Para lograrlo, es necesario que, como ciudadanía y comunidad educativa, seamos constantes en aplicar “tolerancia cero” a cualquier forma de violencia, incluyendo el hostigamiento y acoso sexual, escuchando a las víctimas desde la empatía y no desde la revictimización o la duda, redefiniendo las masculinidades para que los hombres ya no sean agresores ni cómplices, así como sancionando socialmente, administrativamente y/o penalmente según lo amerite cada caso y nuestro rol.
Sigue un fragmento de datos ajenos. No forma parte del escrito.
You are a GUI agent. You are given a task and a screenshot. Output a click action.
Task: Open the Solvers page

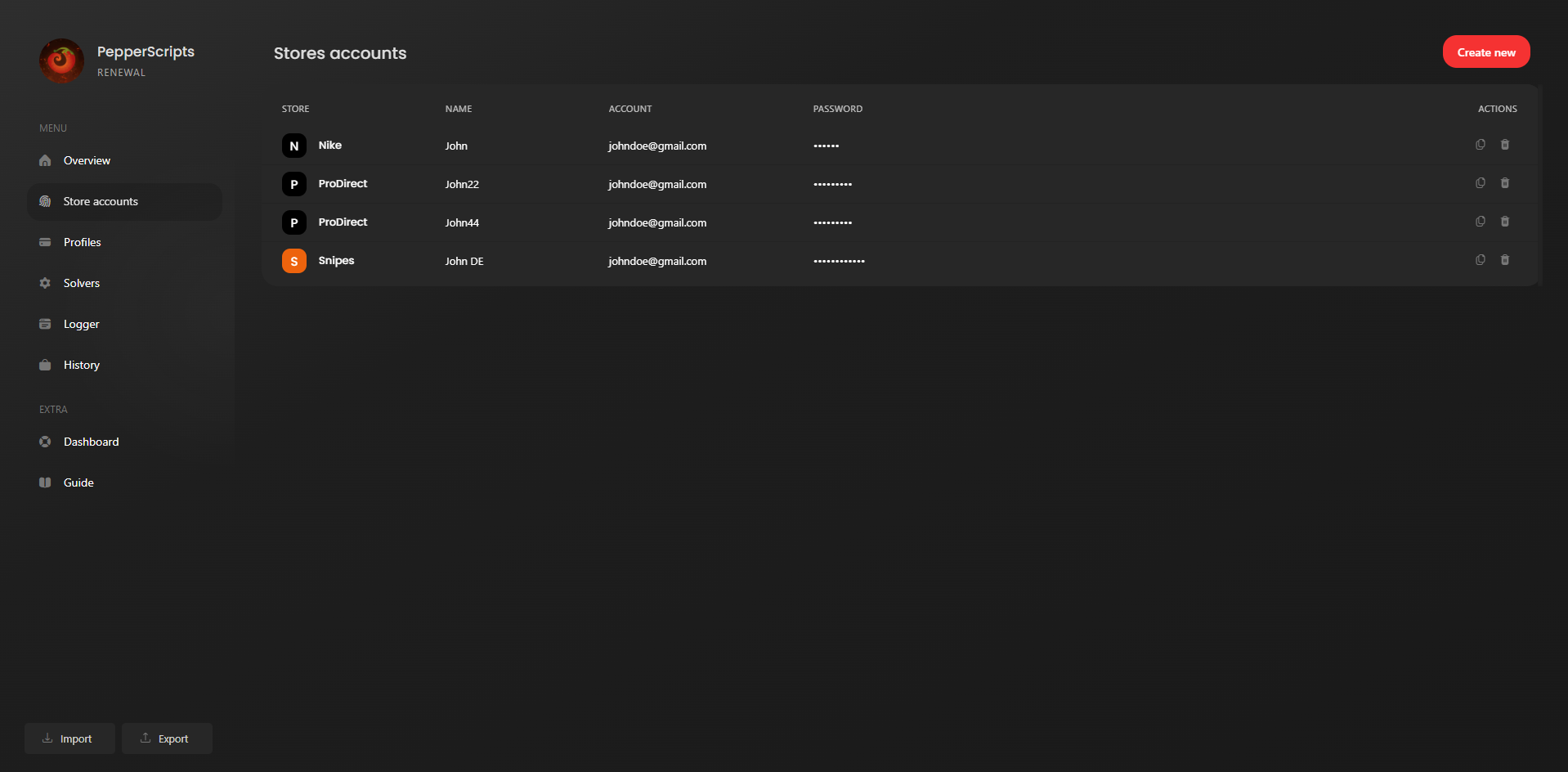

Es necesario que estudiantes, familias y docentes aprendamos formas igualitarias de relacionarnos, para que las próximas generaciones no tengan que enfrentar la pandemia silenciosa de la violencia de género. El actual reto de la formación en ciudadanía y civismo implica hacer frente a las desigualdades étnico-raciales, culturales, lingüísticas, por sexo, orientación e identidad sexual, por condición de discapacidad, y toda forma de subordinación que mantenga las injusticias sociales.
Estas acciones implican tener la misma constancia y persistencia con que se manifiestan las conductas violentas. Es decir, tantas veces sea necesario señalar y vigilar una violación de los derechos de las mujeres, tantas veces habrá que hacerlo, porque el miedo y la violencia se alimentan del silencio.
Si no se ha hecho antes como sector, ahora es la oportunidad para las nuevas autoridades educativas, para el MINEDU y el gobierno de trazar una nueva línea, y elevar la valla un poco más para garantizar que todo el sistema educativo asuma su rol de combatir la cultura de la violación y contribuya a la construcción de una sociedad más igualitaria y menos violenta.